Corazon
Corazon drove home from the dinner in a great mood. She felt uplifted by the camaraderie between her ship mates and herself. Although she knew that Kaneada was worried about their chances of survival, Corazon refused to allow herself to think that way. They were going to the sun; they were going to restart it and they were going to make their way home. She knew the chances were slim, but she had to have a positive outlook. That is how Corazon defined her life: by thinking positively. That attitude is what got her through so many difficult situations in her life. Corazon shook her head as if she was going to clear it. She did not want to think about the past. It was too painful. Instead she concentrated on the present and taking care of her babies.
Pulling into the driveway, Corazon jumped excitedly out of her car and ran into the house. Walking through the door, she grabbed her watering can and took off her coat in one movement. Reaching the back of the house, she walked into her greenhouse and turned on the light. The room was covered in green plants. Corazon knew that she should have given her plants away a long time ago, but she couldn't part with them just yet. Her plants were her babies and as far back as she could remember, she had always felt that way about the natural world.

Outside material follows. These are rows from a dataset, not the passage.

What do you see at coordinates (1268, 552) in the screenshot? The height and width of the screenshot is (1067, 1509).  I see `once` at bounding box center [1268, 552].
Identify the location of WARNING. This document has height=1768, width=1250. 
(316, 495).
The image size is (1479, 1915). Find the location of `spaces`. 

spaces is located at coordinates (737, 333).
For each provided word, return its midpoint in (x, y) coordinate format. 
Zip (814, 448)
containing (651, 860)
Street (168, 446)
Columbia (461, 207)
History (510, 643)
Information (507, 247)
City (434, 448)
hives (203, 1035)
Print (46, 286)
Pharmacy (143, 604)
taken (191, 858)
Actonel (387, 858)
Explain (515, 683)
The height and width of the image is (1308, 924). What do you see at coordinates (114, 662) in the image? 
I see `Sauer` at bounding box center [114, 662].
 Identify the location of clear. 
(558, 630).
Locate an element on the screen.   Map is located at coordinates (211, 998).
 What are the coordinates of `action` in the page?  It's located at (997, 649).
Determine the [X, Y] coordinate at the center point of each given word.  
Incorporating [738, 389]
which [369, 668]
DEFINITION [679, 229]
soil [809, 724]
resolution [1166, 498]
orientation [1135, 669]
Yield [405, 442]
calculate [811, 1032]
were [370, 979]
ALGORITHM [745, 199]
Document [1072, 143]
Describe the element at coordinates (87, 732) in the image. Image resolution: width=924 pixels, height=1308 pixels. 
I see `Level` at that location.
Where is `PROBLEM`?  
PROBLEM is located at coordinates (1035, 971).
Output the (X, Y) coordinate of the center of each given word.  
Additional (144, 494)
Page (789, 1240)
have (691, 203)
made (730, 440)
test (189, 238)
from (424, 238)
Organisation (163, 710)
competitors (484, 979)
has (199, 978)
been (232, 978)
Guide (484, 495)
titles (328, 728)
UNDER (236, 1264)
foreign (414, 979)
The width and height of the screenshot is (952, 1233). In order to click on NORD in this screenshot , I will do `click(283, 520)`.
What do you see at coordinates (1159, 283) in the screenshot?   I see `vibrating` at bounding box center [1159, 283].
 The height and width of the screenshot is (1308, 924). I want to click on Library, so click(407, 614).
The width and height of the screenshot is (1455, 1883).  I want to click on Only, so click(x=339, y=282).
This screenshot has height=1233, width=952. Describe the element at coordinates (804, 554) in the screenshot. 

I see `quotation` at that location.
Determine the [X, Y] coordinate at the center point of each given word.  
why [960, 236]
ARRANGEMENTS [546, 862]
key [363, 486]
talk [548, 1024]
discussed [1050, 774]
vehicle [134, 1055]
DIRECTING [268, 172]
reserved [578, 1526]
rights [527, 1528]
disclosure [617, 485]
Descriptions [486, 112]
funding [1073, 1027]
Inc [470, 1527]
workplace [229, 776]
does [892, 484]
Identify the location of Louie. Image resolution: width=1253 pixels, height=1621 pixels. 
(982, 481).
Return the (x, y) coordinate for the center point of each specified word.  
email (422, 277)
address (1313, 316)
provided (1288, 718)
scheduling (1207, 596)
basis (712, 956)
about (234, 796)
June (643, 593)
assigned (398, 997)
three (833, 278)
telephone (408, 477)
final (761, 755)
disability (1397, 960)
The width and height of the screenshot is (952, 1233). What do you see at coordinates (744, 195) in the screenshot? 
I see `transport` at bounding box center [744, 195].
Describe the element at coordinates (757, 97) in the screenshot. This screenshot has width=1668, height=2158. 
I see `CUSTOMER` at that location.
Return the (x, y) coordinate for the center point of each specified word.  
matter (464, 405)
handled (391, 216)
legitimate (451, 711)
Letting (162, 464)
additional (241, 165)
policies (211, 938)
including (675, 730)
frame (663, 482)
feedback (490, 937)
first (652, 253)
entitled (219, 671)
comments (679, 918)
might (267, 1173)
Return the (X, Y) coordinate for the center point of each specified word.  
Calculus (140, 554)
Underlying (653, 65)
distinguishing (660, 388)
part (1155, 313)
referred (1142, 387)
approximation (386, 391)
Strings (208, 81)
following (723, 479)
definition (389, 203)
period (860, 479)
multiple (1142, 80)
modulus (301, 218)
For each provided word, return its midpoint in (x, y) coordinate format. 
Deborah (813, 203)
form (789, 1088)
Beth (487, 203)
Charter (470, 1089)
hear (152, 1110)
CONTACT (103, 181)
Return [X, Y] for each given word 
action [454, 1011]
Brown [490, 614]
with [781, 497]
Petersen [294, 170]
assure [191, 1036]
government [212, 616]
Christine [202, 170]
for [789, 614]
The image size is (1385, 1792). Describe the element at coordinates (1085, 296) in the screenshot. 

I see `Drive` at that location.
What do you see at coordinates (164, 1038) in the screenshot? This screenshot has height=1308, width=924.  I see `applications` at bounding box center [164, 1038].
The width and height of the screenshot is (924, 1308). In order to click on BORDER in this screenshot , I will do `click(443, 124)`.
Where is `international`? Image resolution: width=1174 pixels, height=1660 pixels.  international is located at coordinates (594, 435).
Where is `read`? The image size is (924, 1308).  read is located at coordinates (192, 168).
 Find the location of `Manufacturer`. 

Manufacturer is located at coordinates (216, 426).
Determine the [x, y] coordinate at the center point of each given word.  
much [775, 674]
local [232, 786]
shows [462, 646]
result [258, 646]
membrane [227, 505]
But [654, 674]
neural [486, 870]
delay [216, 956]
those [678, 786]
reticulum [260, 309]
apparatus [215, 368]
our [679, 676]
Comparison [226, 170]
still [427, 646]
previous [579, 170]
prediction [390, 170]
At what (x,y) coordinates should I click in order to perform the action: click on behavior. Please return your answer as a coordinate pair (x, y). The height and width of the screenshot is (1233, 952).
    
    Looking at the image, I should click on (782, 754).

As a little girl, Corazon would spend hours in the garden behind her house. While her parents were inside fighting over her father's drunkenness and her family's lack of money, Corazon was finding her soul in the plants of her backyard and through there, Corazon found a way to support her family. The vegetables she grew fed her family and brought money into house. The flowers she grew brought a smile to her mother's face after mama had been beaten up by her father. Corazon's natural talent with plants got her into a good college and her experiments with growing plants in a zero gravity environment got her a job with the space program. Yet for all of her accomplishments, Corazon watched her father die of alcoholism and her mother die of physical abuse. Picking up her pruning shears, Corazon vigorously attacked one of her trees. Every time she thought of her parents, the pain of their loss made her want to attack her beloved trees. Putting her shears down, Corazon took a breath and ran her fingers through her hair. She needed to calm down. Picking up her shears again, Corazon felt the weight of them in her hand and felt her calm restored. Looking around, she took in the silence. Tonight, she wished that she was not alone. She missed Kaneada.
Unbeknownst to the rest of the crew, Corazon had been seeing Kaneada for the last year. During training, the two of them would sneak away stealing kisses in the corridors of the ship, eating lunch in the Oxygen garden, making love in her quarters. As time wore down toward the mission launch, Corazon began to pull away from Kaneada. She knew on the mission that a relationship would not be possible. Finally, she told Kaneada her true feelings and he seemed to accept her decision in his quiet way, but during their final training sessions, she would catch him watching her. Corazon wished their relationship would have turned out differently. She never allowed herself to care for any man for fear he would become her father, yet Kaneada had touched something deep in her heart that had melted her otherwise cold reserve. Yet the dying sun had killed that relationship when both were called into service.
Still, holding the shears in her hand, Corazon found herself sitting on the floor and the tears she buried when she left Kaneada finally unleashed themselves. Corazon cried for everyone she had lost. She especially cried for Kaneada. When her tears were spent, Corazon got up and put her shears back in their case. Walking around the room, she touched each plant and whispered a good-bye. The college, when Corazon was a botany professor, was coming by to pick up the entire contents of her greenhouse. Her graduate assistant, Kendra promised Corazon that she would take care of them. Corazon was going to hold her to that promise.
Shutting off the light, Corazon walked to her bedroom and without changing, jumped into bed. When she finally did fall of asleep, she dreamt not of the sun, but of endless green fields.